Single by the Kinks

from the album Preservation Act 1
- B-side: "Sitting in My Hotel"
- Released: 21 September 1973 (UK)
- Recorded: June 1973
- Studio: Konk Studios, Hornsey, North London
- Genre: Folk rock
- Length: 3:26
- Label: RCA 2418
- Songwriter: Ray Davies
- Producer: Ray Davies

The Kinks singles chronology
| "Sitting in the Midday Sun" (1973) | "Sweet Lady Genevieve" (1973) | "Money Talks" (1974) |

= Sweet Lady Genevieve =

"Sweet Lady Genevieve" is the third track from the Kinks' 1973 rock opera Preservation Act 1. It was written by Ray Davies.

==Lyrics==

"Sweet Lady Genevieve" is part of the rock opera, Preservation Act 1, with the lyrics sung by Davies as the "Tramp"—one of the principal figures in the story line. In the track, the Tramp is begging for the forgiveness of his former lover, Genevieve, saying that "this time I'll give you some security and I won’t make promises I can’t keep". Author Andrew Hickey said in his book, Preservation: The Kinks' Music 1964-1974, that the track was "Ray Davies' attempt to reach out to his estranged wife Rasa." The Tramp returns later in the album on "Sitting in the Midday Sun".

==Release==

The track was released as a single in the UK with "Sitting in My Hotel" as the B-side, taken from an earlier album. The single failed to dent the charts. In America, the song was used as the B-side to "Sitting in the Midday Sun".

==Reception==

Although "Sweet Lady Genevieve" was not successful commercially, it has since been praised by music critics.
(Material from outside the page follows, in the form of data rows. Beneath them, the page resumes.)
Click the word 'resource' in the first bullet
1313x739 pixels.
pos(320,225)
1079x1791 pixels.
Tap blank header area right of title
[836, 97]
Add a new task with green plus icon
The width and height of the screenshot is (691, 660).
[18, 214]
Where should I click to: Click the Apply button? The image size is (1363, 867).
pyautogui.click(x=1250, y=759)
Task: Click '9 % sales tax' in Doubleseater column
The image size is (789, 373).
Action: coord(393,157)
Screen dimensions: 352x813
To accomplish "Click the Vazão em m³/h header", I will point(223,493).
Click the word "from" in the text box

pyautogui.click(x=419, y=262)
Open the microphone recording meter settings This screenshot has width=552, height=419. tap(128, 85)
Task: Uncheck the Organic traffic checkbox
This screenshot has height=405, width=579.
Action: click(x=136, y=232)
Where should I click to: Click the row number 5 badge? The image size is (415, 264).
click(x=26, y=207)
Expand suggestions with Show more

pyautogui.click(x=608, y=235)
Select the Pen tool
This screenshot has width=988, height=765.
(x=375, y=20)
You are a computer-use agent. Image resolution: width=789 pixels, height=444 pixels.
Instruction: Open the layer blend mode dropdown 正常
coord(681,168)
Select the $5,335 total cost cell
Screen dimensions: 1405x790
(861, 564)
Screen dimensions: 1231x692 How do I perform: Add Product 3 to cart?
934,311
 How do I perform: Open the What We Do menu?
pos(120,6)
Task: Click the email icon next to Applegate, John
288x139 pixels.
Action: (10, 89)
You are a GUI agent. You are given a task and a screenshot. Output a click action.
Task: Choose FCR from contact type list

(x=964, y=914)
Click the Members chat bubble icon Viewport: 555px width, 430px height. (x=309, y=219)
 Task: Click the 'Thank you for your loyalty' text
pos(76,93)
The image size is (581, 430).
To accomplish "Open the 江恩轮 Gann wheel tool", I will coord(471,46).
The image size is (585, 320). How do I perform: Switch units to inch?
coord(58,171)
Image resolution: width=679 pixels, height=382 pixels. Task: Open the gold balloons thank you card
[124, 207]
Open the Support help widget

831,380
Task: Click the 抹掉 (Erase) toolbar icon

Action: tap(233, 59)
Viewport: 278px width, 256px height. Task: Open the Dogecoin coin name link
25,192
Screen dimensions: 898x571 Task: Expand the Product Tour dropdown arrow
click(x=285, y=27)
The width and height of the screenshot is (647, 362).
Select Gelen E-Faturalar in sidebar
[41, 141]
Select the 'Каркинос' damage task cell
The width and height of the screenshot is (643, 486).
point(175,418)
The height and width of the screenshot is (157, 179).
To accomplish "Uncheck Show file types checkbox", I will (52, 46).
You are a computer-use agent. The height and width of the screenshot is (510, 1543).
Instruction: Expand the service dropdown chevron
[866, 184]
Hickey claimed it "may be the last truly great Kinks song" and said that he "can think of few braver artistic works". AllMusic's Stephen Thomas Erlewine called the track "absolutely gorgeous" and labelled it the "real candidate for Davies' forgotten masterpiece". Jason Josephes of Pitchfork Media said that "Sweet Lady Genevieve "is one of the Kinks' greatest singles, a simple porchy folk rock number you'll be humming for days". The track has since appeared on the compilation album Picture Book.